Tubulocystic Renal Cell Carcinoma
Tubulocystic carcinoma is an uncommon multicystic renal cell tumor.
The tumor comprises less than 1% of all renal carcinomas.
Tubulocystic carcinoma occurs most commonly in the fifth and sixth decades of life.
There is a male predominance.
There is no site predilection.
Radical nephrectomy is generally recommended, but partial nephrectomy may be performed for small tumors located in the superficial renal cortex.
They usually display an indolent behavior with a few cases with metastasis or recurrence.
The tumors are solitary well-circumscribed multicystic renal mass.

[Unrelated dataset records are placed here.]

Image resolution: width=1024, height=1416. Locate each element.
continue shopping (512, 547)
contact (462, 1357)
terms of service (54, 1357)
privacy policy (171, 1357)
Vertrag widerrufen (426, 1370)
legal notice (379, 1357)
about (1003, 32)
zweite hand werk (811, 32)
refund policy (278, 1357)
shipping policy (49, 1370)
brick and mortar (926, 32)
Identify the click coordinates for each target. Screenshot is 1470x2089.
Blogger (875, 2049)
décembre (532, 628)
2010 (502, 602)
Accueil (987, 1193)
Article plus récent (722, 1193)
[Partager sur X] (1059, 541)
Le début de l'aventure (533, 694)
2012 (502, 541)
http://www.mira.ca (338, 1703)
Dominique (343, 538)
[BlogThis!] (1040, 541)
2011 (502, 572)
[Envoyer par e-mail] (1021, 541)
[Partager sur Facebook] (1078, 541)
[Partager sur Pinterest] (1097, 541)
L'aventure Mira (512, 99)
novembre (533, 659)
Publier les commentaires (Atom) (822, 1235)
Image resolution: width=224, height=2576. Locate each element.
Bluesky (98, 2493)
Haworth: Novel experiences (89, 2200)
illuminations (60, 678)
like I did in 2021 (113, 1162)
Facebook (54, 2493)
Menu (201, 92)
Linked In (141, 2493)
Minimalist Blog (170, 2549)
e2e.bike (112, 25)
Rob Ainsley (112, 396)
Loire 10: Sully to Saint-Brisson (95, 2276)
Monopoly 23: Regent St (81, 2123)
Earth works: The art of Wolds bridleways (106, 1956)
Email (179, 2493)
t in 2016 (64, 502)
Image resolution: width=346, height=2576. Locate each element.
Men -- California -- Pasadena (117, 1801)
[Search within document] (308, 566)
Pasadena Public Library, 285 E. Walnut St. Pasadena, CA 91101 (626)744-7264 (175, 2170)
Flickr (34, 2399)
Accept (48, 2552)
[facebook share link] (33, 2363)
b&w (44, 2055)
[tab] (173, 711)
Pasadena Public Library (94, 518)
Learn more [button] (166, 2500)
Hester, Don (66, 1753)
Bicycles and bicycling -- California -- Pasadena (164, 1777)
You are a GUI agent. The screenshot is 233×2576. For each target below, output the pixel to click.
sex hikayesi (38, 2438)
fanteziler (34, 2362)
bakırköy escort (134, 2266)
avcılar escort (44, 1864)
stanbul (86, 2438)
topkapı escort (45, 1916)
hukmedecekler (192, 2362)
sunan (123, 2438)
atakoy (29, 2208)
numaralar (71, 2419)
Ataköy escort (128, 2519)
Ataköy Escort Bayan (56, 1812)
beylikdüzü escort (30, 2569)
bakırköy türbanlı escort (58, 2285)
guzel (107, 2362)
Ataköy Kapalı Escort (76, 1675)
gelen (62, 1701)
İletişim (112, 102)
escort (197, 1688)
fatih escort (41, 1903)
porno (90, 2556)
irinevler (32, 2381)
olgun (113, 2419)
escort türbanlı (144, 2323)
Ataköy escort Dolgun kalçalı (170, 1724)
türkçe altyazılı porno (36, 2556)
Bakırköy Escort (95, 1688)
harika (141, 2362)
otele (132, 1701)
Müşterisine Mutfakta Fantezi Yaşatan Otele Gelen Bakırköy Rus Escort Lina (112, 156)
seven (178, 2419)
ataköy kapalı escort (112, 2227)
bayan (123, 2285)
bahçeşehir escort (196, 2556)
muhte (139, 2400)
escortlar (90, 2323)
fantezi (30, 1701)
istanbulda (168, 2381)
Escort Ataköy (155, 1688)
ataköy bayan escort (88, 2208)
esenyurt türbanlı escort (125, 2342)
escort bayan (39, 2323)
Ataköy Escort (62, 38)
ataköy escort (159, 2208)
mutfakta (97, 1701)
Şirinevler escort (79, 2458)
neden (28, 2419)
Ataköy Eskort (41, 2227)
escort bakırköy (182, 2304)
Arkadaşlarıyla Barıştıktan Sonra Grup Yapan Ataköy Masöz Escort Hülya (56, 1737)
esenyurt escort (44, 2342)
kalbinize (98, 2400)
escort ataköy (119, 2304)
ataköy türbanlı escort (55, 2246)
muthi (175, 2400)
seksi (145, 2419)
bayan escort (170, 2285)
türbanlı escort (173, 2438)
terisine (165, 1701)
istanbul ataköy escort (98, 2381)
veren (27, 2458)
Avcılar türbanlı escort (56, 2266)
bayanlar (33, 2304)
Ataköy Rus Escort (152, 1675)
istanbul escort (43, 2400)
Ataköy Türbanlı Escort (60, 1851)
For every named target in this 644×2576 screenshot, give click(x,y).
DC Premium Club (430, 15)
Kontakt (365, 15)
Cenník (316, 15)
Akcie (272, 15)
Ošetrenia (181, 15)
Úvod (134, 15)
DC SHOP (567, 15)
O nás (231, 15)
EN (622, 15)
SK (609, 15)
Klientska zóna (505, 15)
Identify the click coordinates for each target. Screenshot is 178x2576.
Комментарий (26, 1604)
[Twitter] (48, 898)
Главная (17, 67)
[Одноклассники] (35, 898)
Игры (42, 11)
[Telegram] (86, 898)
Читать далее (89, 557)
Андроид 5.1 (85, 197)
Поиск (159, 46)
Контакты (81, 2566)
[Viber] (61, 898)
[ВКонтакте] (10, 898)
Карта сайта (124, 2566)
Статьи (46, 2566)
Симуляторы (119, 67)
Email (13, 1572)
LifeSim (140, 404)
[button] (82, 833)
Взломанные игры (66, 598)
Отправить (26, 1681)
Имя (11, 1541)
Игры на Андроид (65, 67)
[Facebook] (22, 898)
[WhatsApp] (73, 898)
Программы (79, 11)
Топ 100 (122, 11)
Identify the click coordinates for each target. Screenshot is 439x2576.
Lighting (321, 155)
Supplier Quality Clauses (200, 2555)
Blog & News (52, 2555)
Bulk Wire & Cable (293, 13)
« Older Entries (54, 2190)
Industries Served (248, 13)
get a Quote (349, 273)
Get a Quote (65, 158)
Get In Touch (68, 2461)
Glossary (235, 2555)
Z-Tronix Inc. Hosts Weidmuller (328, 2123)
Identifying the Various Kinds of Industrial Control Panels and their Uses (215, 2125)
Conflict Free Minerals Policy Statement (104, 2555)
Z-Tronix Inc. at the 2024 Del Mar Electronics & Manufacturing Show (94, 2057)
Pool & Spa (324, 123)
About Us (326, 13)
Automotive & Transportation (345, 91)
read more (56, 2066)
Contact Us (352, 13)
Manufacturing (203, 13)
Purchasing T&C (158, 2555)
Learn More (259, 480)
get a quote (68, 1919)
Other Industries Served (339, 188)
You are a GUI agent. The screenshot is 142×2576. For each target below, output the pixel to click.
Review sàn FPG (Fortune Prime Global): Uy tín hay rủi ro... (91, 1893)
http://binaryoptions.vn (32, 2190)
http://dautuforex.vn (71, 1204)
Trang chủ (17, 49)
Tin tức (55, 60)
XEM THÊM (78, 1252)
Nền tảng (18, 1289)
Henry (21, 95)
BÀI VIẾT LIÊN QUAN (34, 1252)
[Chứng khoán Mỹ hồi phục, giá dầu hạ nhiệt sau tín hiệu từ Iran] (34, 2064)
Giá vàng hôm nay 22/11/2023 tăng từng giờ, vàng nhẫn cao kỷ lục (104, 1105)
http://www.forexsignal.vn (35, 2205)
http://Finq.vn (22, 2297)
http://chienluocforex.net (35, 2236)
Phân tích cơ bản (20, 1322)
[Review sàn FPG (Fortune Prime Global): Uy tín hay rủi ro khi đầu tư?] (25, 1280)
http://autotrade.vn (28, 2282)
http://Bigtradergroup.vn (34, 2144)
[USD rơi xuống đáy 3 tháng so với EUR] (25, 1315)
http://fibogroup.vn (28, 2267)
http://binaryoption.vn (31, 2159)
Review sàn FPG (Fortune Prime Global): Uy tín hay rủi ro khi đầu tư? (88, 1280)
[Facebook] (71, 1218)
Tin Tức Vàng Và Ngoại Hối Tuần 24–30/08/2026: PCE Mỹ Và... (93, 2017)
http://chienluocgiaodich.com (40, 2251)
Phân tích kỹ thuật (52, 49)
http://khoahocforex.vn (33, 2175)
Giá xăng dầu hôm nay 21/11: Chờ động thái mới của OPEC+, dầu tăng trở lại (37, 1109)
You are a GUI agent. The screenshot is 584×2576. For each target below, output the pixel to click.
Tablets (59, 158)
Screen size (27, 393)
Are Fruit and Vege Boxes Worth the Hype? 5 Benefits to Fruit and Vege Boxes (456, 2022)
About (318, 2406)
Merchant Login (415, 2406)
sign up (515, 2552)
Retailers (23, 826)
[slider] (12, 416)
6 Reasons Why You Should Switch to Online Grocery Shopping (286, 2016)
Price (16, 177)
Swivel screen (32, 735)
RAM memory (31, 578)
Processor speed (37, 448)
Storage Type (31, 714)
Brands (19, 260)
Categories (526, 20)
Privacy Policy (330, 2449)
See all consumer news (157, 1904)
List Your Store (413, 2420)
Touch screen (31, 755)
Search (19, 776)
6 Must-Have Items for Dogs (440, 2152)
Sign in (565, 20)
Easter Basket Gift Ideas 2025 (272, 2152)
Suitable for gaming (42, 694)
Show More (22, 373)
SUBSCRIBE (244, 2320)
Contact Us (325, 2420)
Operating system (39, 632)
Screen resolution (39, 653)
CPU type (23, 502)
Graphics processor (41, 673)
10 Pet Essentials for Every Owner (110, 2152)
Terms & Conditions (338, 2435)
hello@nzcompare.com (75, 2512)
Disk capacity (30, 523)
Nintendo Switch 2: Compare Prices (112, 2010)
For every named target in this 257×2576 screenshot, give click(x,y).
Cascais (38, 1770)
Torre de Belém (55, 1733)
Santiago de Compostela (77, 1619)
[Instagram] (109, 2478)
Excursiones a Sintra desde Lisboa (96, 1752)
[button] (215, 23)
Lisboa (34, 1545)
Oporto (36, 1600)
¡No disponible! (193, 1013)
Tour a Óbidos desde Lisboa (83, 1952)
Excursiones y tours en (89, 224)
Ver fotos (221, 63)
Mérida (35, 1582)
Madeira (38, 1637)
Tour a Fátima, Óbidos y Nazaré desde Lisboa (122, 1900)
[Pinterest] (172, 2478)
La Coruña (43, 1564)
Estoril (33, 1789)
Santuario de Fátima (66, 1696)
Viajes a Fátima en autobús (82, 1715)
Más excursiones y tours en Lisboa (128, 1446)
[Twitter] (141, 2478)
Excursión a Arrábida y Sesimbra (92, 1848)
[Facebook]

They are frequently 4 cm or less and composed of multiple small- to intermediate-sized cysts and have a white and sponge-like cut surface.
Neoplastic cells stain for CK7, 34βE12, AMACR, and CD10.
Tubulocystic carcinoma shows gains of chromosomes 17 and loss of the Y chromosome and chromosome 9 (Sarungbam et al. 2019).
The differential diagnosis includes cystic nephroma (immunohistochemical expression of estrogen and progesterone receptor), hereditary leiomyomatosis and renal cell carcinoma-associated renal cell carcinoma (FH loss), and papillary renal cell carcinoma (papillary architecture).